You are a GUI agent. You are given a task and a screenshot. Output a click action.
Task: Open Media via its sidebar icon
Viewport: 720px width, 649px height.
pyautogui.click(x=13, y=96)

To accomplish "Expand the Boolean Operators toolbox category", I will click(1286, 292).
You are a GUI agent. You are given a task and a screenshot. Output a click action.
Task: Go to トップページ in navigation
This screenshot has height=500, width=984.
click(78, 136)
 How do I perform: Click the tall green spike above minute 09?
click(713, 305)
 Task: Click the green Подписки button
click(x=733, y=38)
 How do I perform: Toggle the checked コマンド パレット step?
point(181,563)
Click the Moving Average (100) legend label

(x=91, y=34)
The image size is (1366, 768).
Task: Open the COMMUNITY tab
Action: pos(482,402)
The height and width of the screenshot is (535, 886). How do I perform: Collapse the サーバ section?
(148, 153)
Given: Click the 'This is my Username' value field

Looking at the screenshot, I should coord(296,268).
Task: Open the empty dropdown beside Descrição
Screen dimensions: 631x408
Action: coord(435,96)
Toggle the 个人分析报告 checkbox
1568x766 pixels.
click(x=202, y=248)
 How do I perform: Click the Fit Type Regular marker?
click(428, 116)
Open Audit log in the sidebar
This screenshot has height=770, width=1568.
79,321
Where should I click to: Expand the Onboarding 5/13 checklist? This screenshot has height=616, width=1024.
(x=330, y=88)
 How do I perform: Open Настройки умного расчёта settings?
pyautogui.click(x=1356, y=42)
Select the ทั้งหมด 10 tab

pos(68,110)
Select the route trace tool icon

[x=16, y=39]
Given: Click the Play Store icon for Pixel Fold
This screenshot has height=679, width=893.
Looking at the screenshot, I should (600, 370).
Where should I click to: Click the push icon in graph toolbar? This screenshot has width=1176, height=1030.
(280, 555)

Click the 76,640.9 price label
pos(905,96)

* DESCRIPTION OF THE TASK *
All of the data above should be set down word for word.

* OUTPUT BELOW *
You are a GUI agent. You are given a task and a screenshot. Output a click action.
Task: Open Media via its sidebar icon
Viewport: 720px width, 649px height.
pyautogui.click(x=13, y=96)

To accomplish "Expand the Boolean Operators toolbox category", I will click(1286, 292).
You are a GUI agent. You are given a task and a screenshot. Output a click action.
Task: Go to トップページ in navigation
This screenshot has height=500, width=984.
click(78, 136)
 How do I perform: Click the tall green spike above minute 09?
click(713, 305)
 Task: Click the green Подписки button
click(x=733, y=38)
 How do I perform: Toggle the checked コマンド パレット step?
point(181,563)
Click the Moving Average (100) legend label

(x=91, y=34)
The image size is (1366, 768).
Task: Open the COMMUNITY tab
Action: pos(482,402)
The height and width of the screenshot is (535, 886). How do I perform: Collapse the サーバ section?
(148, 153)
Given: Click the 'This is my Username' value field

Looking at the screenshot, I should coord(296,268).
Task: Open the empty dropdown beside Descrição
Screen dimensions: 631x408
Action: coord(435,96)
Toggle the 个人分析报告 checkbox
1568x766 pixels.
click(x=202, y=248)
 How do I perform: Click the Fit Type Regular marker?
click(428, 116)
Open Audit log in the sidebar
This screenshot has height=770, width=1568.
79,321
Where should I click to: Expand the Onboarding 5/13 checklist? This screenshot has height=616, width=1024.
(x=330, y=88)
 How do I perform: Open Настройки умного расчёта settings?
pyautogui.click(x=1356, y=42)
Select the ทั้งหมด 10 tab

pos(68,110)
Select the route trace tool icon

[x=16, y=39]
Given: Click the Play Store icon for Pixel Fold
This screenshot has height=679, width=893.
Looking at the screenshot, I should (600, 370).
Where should I click to: Click the push icon in graph toolbar? This screenshot has width=1176, height=1030.
(280, 555)

Click the 76,640.9 price label
pos(905,96)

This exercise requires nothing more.